■ What you are asked to do: Report every line in the records below that contains the string "Soccer", copying each such line in full. Case counts, so uppercase and lowercase letters are distinct.

■ Exercise inputs:
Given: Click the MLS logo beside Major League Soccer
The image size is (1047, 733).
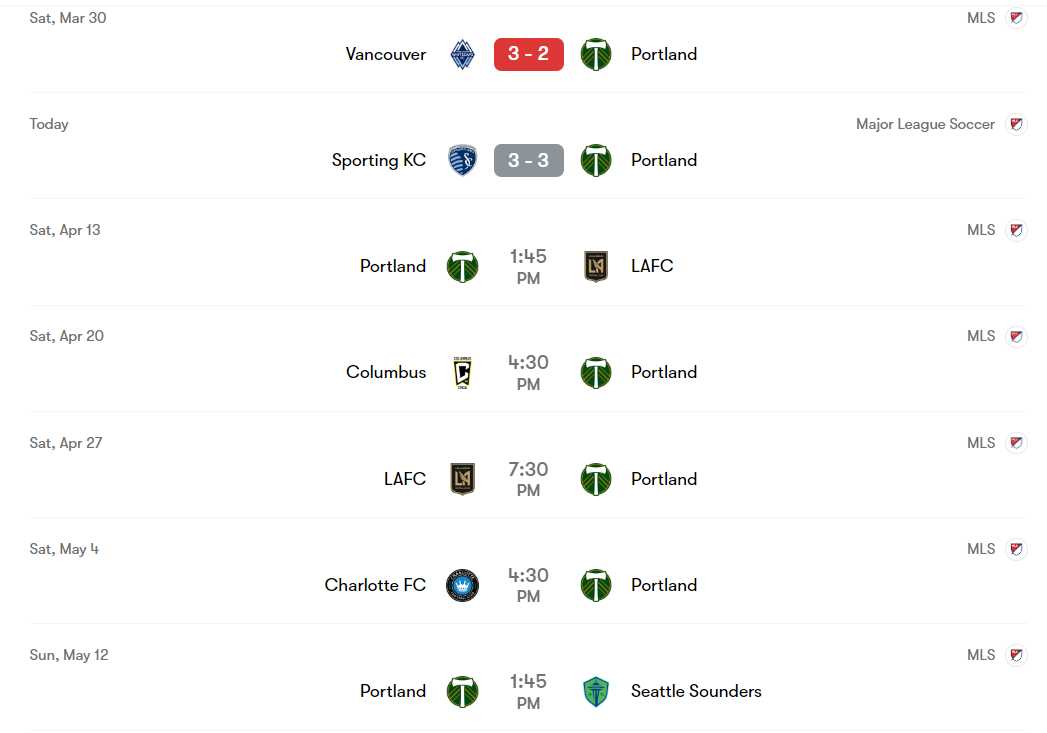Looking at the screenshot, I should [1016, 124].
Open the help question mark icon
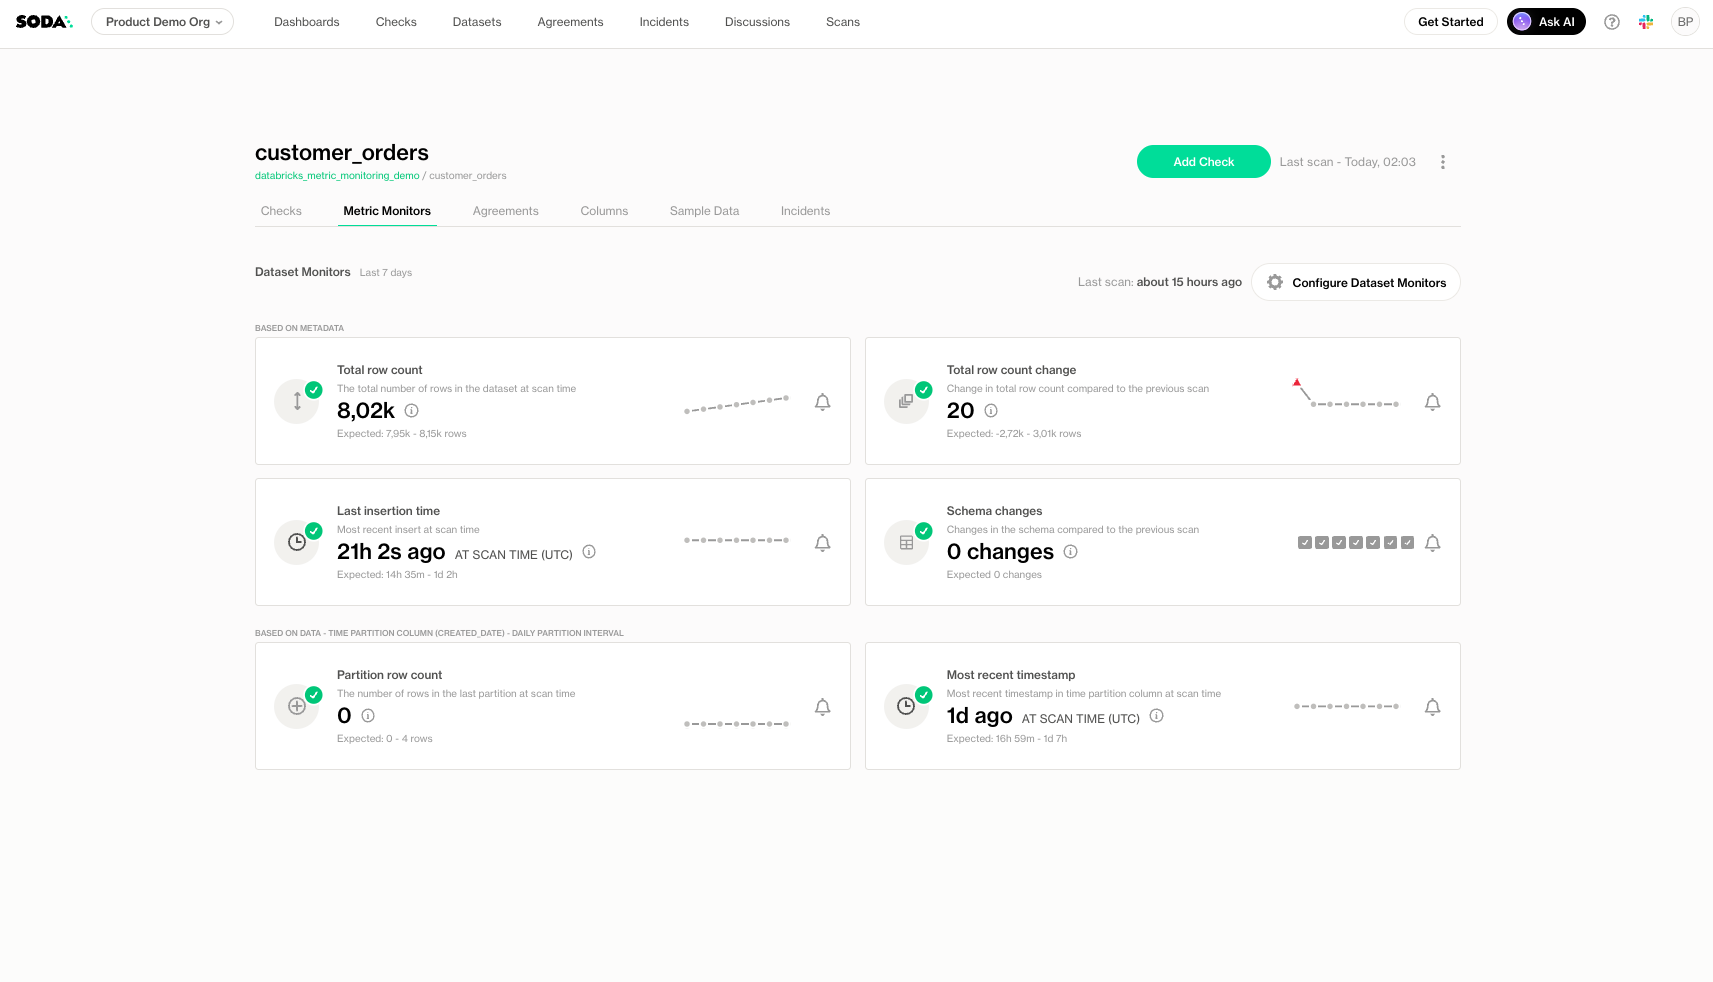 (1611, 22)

■ Correct result:
Given: Click the MLS logo beside Major League Soccer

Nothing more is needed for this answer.